* [TO DO]:
Without omitting anything, retype the data that follows.

(Records from a dataset)
--------------------------------
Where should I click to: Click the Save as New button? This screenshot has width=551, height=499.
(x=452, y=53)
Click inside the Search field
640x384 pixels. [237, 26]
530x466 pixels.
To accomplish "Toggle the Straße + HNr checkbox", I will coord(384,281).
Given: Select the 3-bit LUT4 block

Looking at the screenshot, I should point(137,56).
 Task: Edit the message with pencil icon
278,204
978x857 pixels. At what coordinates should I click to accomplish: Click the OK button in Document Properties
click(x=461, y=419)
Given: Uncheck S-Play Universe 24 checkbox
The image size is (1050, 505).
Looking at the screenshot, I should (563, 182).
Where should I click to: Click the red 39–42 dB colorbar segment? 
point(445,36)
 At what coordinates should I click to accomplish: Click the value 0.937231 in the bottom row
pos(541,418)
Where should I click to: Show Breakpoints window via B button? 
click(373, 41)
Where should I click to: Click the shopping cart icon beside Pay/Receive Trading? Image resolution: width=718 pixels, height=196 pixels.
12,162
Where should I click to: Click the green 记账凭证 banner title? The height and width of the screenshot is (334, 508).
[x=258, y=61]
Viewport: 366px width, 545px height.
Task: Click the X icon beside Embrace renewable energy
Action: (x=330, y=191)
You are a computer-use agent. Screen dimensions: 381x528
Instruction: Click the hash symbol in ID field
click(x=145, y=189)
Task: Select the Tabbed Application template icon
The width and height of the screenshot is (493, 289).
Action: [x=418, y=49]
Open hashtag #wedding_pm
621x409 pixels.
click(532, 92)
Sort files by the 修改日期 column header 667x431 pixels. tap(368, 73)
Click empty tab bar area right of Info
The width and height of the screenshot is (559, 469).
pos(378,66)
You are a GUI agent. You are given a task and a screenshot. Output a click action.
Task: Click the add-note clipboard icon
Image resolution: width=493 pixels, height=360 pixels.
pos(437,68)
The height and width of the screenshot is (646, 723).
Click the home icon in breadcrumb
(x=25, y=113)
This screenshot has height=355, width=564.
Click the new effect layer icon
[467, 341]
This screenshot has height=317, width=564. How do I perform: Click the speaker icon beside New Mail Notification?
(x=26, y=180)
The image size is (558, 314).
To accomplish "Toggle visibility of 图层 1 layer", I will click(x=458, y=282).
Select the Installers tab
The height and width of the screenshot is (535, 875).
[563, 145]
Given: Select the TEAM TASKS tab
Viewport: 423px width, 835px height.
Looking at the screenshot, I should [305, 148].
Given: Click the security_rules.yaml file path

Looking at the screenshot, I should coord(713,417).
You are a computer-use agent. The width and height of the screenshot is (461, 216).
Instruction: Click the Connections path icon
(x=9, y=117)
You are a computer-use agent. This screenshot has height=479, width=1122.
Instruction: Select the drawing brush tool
--------------------------------
* [SOLUTION TO THIS EXERCISE]:
Where should I click to: Click the Save as New button? This screenshot has width=551, height=499.
(x=452, y=53)
Click inside the Search field
640x384 pixels. [237, 26]
530x466 pixels.
To accomplish "Toggle the Straße + HNr checkbox", I will coord(384,281).
Given: Select the 3-bit LUT4 block

Looking at the screenshot, I should point(137,56).
 Task: Edit the message with pencil icon
278,204
978x857 pixels. At what coordinates should I click to accomplish: Click the OK button in Document Properties
click(x=461, y=419)
Given: Uncheck S-Play Universe 24 checkbox
The image size is (1050, 505).
Looking at the screenshot, I should (563, 182).
Where should I click to: Click the red 39–42 dB colorbar segment? 
point(445,36)
 At what coordinates should I click to accomplish: Click the value 0.937231 in the bottom row
pos(541,418)
Where should I click to: Show Breakpoints window via B button? 
click(373, 41)
Where should I click to: Click the shopping cart icon beside Pay/Receive Trading? Image resolution: width=718 pixels, height=196 pixels.
12,162
Where should I click to: Click the green 记账凭证 banner title? The height and width of the screenshot is (334, 508).
[x=258, y=61]
Viewport: 366px width, 545px height.
Task: Click the X icon beside Embrace renewable energy
Action: (x=330, y=191)
You are a computer-use agent. Screen dimensions: 381x528
Instruction: Click the hash symbol in ID field
click(x=145, y=189)
Task: Select the Tabbed Application template icon
The width and height of the screenshot is (493, 289).
Action: [x=418, y=49]
Open hashtag #wedding_pm
621x409 pixels.
click(532, 92)
Sort files by the 修改日期 column header 667x431 pixels. tap(368, 73)
Click empty tab bar area right of Info
The width and height of the screenshot is (559, 469).
pos(378,66)
You are a GUI agent. You are given a task and a screenshot. Output a click action.
Task: Click the add-note clipboard icon
Image resolution: width=493 pixels, height=360 pixels.
pos(437,68)
The height and width of the screenshot is (646, 723).
Click the home icon in breadcrumb
(x=25, y=113)
This screenshot has height=355, width=564.
Click the new effect layer icon
[467, 341]
This screenshot has height=317, width=564. How do I perform: Click the speaker icon beside New Mail Notification?
(x=26, y=180)
The image size is (558, 314).
To accomplish "Toggle visibility of 图层 1 layer", I will click(x=458, y=282).
Select the Installers tab
The height and width of the screenshot is (535, 875).
[563, 145]
Given: Select the TEAM TASKS tab
Viewport: 423px width, 835px height.
Looking at the screenshot, I should [305, 148].
Given: Click the security_rules.yaml file path

Looking at the screenshot, I should coord(713,417).
You are a computer-use agent. The width and height of the screenshot is (461, 216).
Instruction: Click the Connections path icon
(x=9, y=117)
You are a computer-use agent. This screenshot has height=479, width=1122.
Instruction: Select the drawing brush tool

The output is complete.